═══ Records supplied ═══
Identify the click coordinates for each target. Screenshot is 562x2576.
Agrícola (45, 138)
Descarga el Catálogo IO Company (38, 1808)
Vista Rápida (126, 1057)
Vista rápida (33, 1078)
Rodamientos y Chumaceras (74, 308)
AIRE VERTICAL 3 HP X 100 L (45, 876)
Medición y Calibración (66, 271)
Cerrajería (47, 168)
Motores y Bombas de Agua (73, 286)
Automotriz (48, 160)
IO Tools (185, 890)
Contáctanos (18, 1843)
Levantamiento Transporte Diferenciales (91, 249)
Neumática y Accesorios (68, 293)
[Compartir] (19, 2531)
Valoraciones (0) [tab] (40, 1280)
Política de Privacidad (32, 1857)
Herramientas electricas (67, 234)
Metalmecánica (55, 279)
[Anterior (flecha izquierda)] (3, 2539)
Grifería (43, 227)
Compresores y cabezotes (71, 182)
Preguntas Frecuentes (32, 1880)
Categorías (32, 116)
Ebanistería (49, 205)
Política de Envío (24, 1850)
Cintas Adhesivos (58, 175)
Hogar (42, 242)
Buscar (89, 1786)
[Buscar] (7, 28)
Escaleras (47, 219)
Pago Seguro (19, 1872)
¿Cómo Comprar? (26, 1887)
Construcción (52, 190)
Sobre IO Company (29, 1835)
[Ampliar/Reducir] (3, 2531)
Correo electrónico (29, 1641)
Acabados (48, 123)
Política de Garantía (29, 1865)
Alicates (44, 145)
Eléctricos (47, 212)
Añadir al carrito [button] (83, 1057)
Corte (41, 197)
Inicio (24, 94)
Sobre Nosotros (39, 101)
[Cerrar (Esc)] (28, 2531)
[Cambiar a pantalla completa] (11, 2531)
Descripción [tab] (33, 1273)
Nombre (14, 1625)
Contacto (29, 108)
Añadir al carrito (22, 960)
═══
◆ Work order
Restate the full material word for word.

◆ Result of the task
Identify the click coordinates for each target. Screenshot is 562x2576.
Agrícola (45, 138)
Descarga el Catálogo IO Company (38, 1808)
Vista Rápida (126, 1057)
Vista rápida (33, 1078)
Rodamientos y Chumaceras (74, 308)
AIRE VERTICAL 3 HP X 100 L (45, 876)
Medición y Calibración (66, 271)
Cerrajería (47, 168)
Motores y Bombas de Agua (73, 286)
Automotriz (48, 160)
IO Tools (185, 890)
Contáctanos (18, 1843)
Levantamiento Transporte Diferenciales (91, 249)
Neumática y Accesorios (68, 293)
[Compartir] (19, 2531)
Valoraciones (0) [tab] (40, 1280)
Política de Privacidad (32, 1857)
Herramientas electricas (67, 234)
Metalmecánica (55, 279)
[Anterior (flecha izquierda)] (3, 2539)
Grifería (43, 227)
Compresores y cabezotes (71, 182)
Preguntas Frecuentes (32, 1880)
Categorías (32, 116)
Ebanistería (49, 205)
Política de Envío (24, 1850)
Cintas Adhesivos (58, 175)
Hogar (42, 242)
Buscar (89, 1786)
[Buscar] (7, 28)
Escaleras (47, 219)
Pago Seguro (19, 1872)
¿Cómo Comprar? (26, 1887)
Construcción (52, 190)
Sobre IO Company (29, 1835)
[Ampliar/Reducir] (3, 2531)
Correo electrónico (29, 1641)
Acabados (48, 123)
Política de Garantía (29, 1865)
Alicates (44, 145)
Eléctricos (47, 212)
Añadir al carrito [button] (83, 1057)
Corte (41, 197)
Inicio (24, 94)
Sobre Nosotros (39, 101)
[Cerrar (Esc)] (28, 2531)
[Cambiar a pantalla completa] (11, 2531)
Descripción [tab] (33, 1273)
Nombre (14, 1625)
Contacto (29, 108)
Añadir al carrito (22, 960)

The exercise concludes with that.